Action item:
Return, unchanged and with no pictures, the lines below from the very first through the one that contains "Uppreglat golv (1021, 1554)".

Material for the task:
Content starts

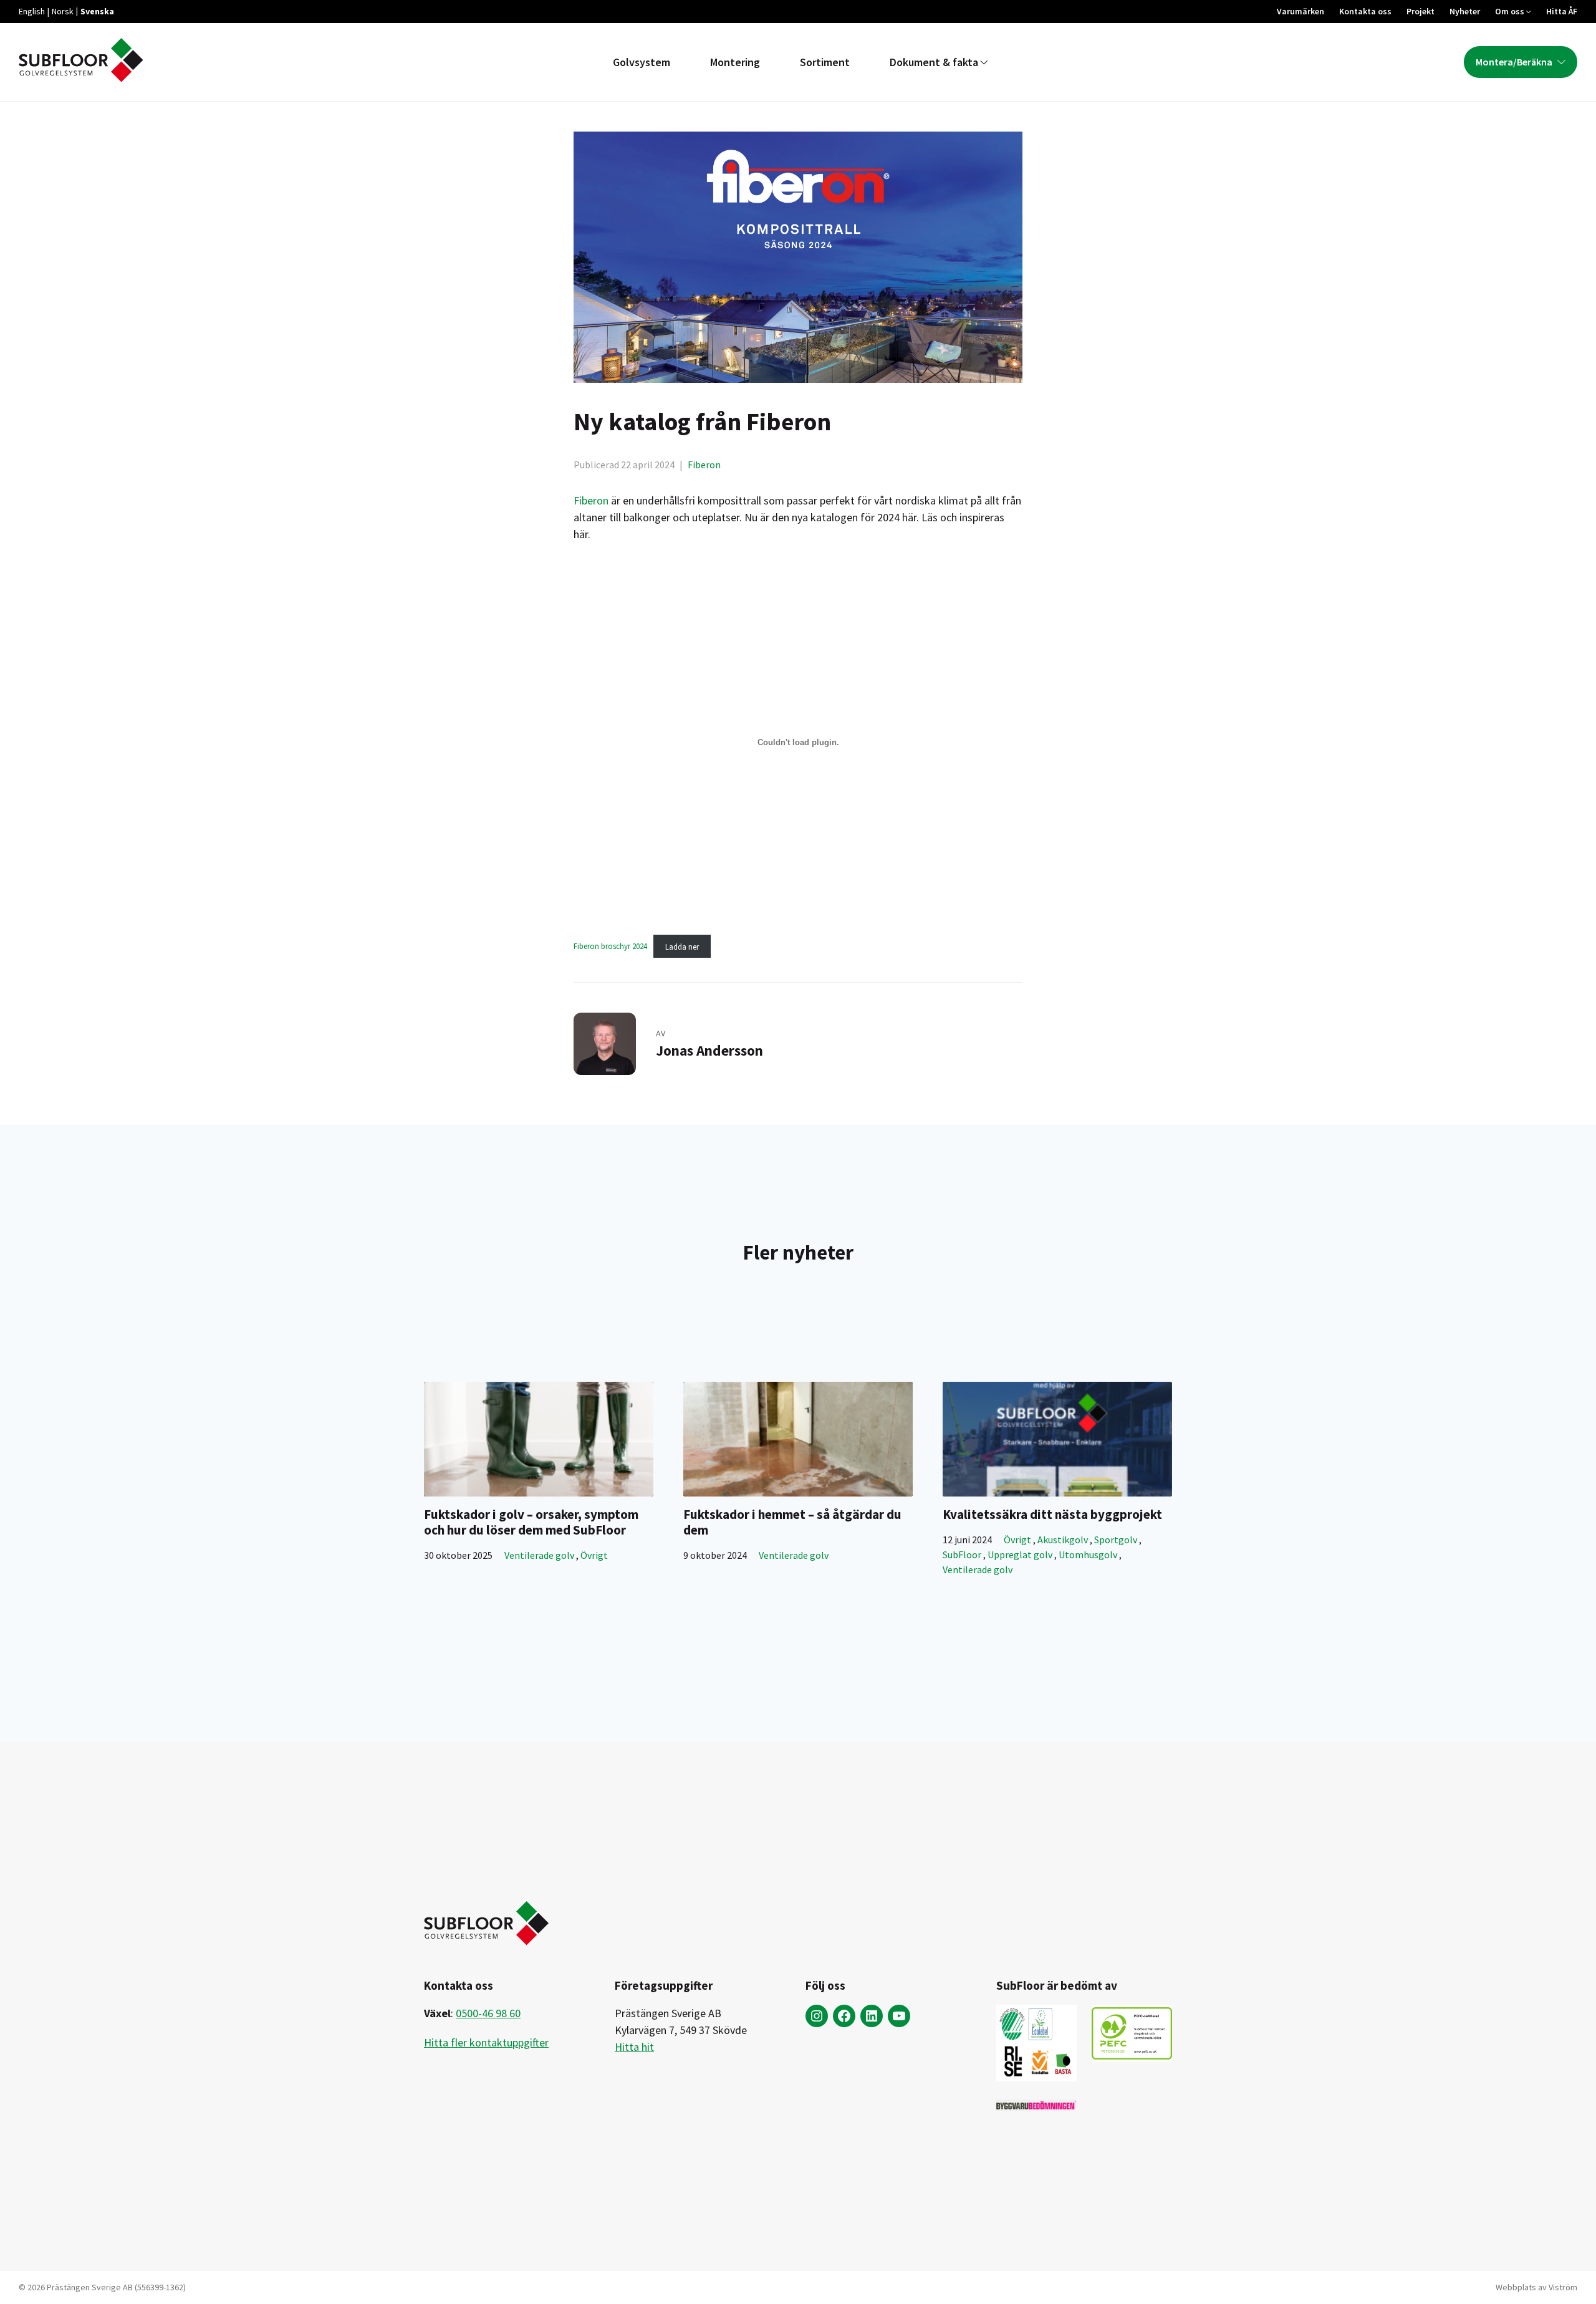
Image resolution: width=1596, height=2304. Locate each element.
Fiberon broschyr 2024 (610, 946)
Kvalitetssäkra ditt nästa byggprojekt (1052, 1514)
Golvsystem (641, 62)
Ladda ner (682, 946)
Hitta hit (634, 2047)
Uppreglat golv (1021, 1554)
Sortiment (825, 62)
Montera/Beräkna (1514, 61)
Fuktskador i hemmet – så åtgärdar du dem (792, 1522)
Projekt (1420, 11)
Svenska (97, 11)
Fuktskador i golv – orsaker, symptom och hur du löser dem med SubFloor (531, 1522)
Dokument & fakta (934, 62)
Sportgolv (1116, 1539)
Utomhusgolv (1089, 1554)
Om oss (1509, 11)
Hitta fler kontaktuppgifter (486, 2042)
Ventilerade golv (540, 1555)
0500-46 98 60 (488, 2013)
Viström (1563, 2287)
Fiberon (704, 464)
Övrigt (594, 1555)
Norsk (63, 11)
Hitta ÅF (1561, 11)
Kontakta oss (1365, 11)
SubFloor (963, 1554)
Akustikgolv (1063, 1539)
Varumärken (1300, 11)
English (32, 11)
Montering (735, 62)
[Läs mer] (538, 1439)
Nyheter (1464, 11)
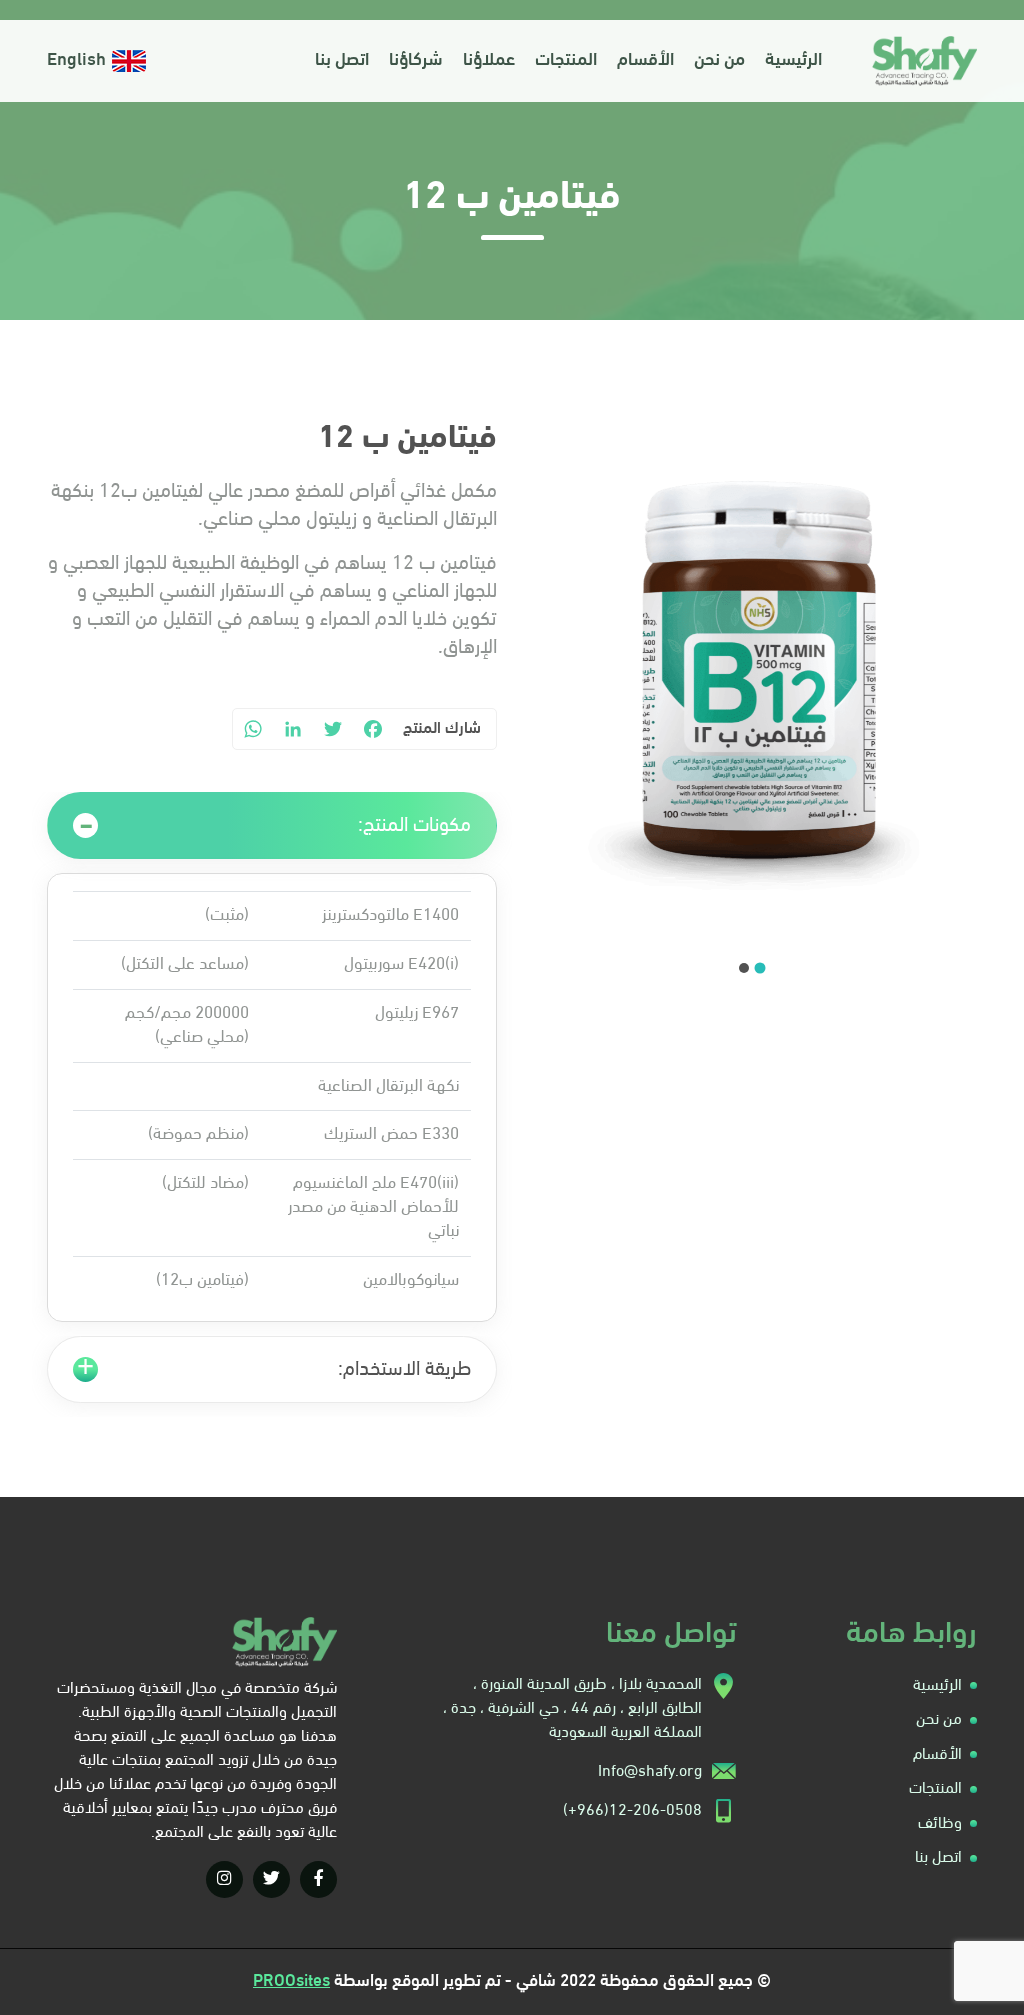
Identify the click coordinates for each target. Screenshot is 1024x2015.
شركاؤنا (416, 61)
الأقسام (645, 61)
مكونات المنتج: (414, 826)
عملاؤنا (489, 61)
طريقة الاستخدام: (404, 1370)
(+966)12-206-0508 (632, 1811)
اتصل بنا (342, 61)
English (76, 61)
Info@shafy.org (650, 1772)
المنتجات (566, 61)
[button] (760, 968)
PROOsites (291, 1981)
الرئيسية (793, 61)
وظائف (940, 1824)
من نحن (719, 61)
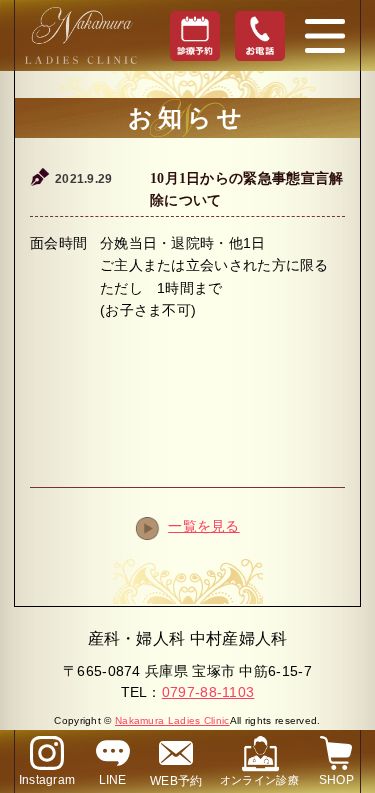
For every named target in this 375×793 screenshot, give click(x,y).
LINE (113, 780)
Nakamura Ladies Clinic (172, 720)
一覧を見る (204, 526)
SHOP (336, 780)
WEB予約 (176, 781)
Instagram (47, 780)
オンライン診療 (259, 780)
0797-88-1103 (208, 692)
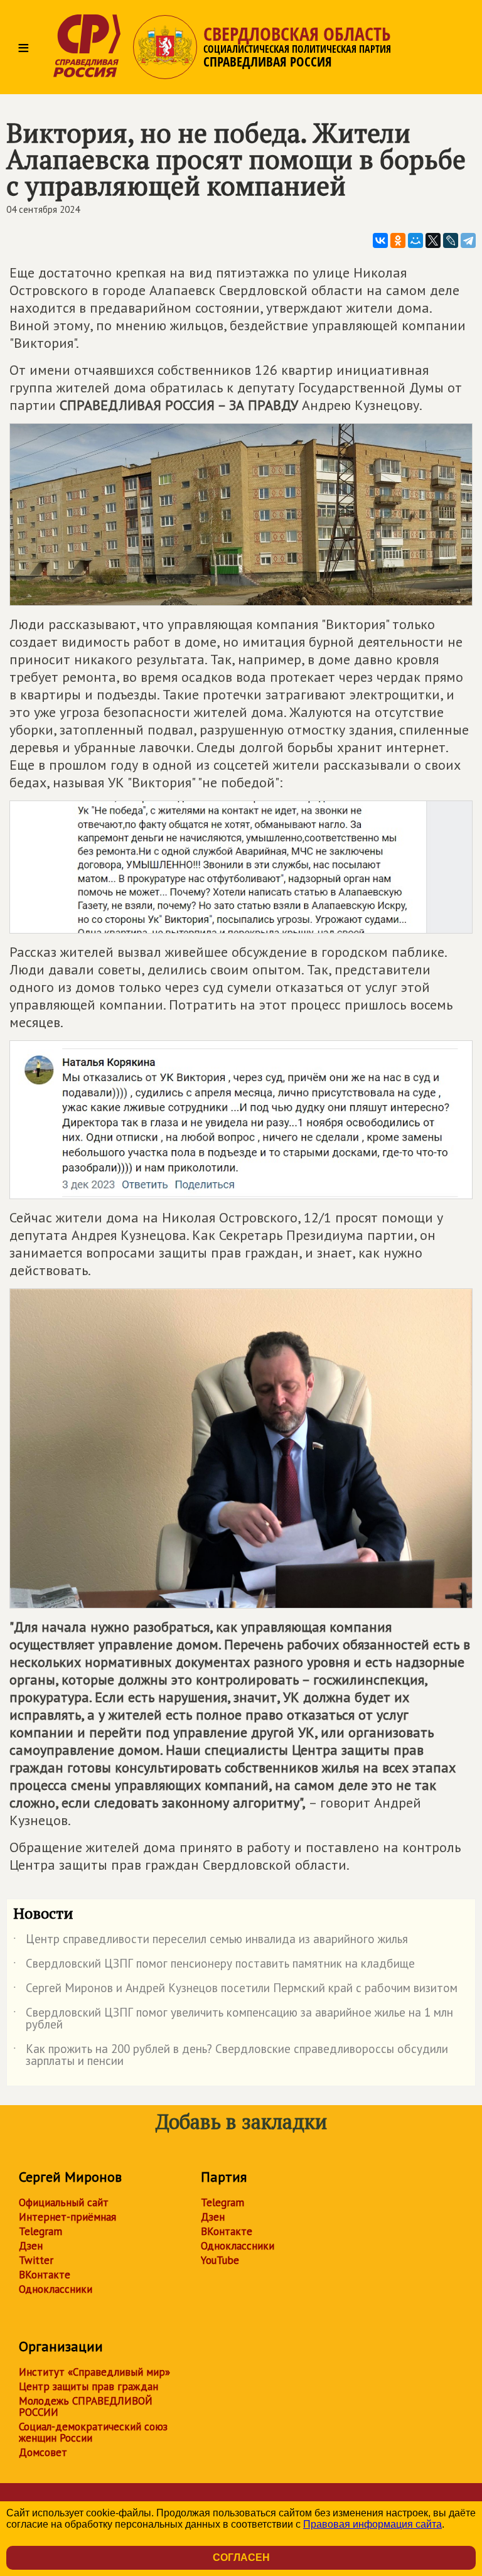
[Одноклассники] (397, 240)
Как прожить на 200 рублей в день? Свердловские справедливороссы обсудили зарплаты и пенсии (230, 2055)
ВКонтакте (44, 2274)
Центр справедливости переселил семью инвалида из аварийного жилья (210, 1941)
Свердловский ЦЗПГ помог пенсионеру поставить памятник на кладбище (214, 1966)
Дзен (31, 2245)
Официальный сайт (64, 2202)
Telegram (40, 2231)
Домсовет (43, 2452)
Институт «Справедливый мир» (94, 2372)
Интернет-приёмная (67, 2217)
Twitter (36, 2260)
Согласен (241, 2557)
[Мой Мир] (415, 240)
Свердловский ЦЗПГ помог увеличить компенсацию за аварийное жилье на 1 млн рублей (233, 2019)
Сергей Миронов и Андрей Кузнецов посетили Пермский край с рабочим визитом (235, 1990)
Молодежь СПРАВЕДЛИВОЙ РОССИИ (86, 2406)
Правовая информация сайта (372, 2524)
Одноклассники (55, 2289)
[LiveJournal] (450, 240)
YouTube (220, 2260)
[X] (433, 240)
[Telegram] (468, 240)
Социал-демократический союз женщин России (93, 2432)
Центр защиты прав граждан (88, 2386)
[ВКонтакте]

Content ends

Solution:
Image resolution: width=1596, height=2304. Locate each element.
Fiberon broschyr 2024 (610, 946)
Kvalitetssäkra ditt nästa byggprojekt (1052, 1514)
Golvsystem (641, 62)
Ladda ner (682, 946)
Hitta hit (634, 2047)
Uppreglat golv (1021, 1554)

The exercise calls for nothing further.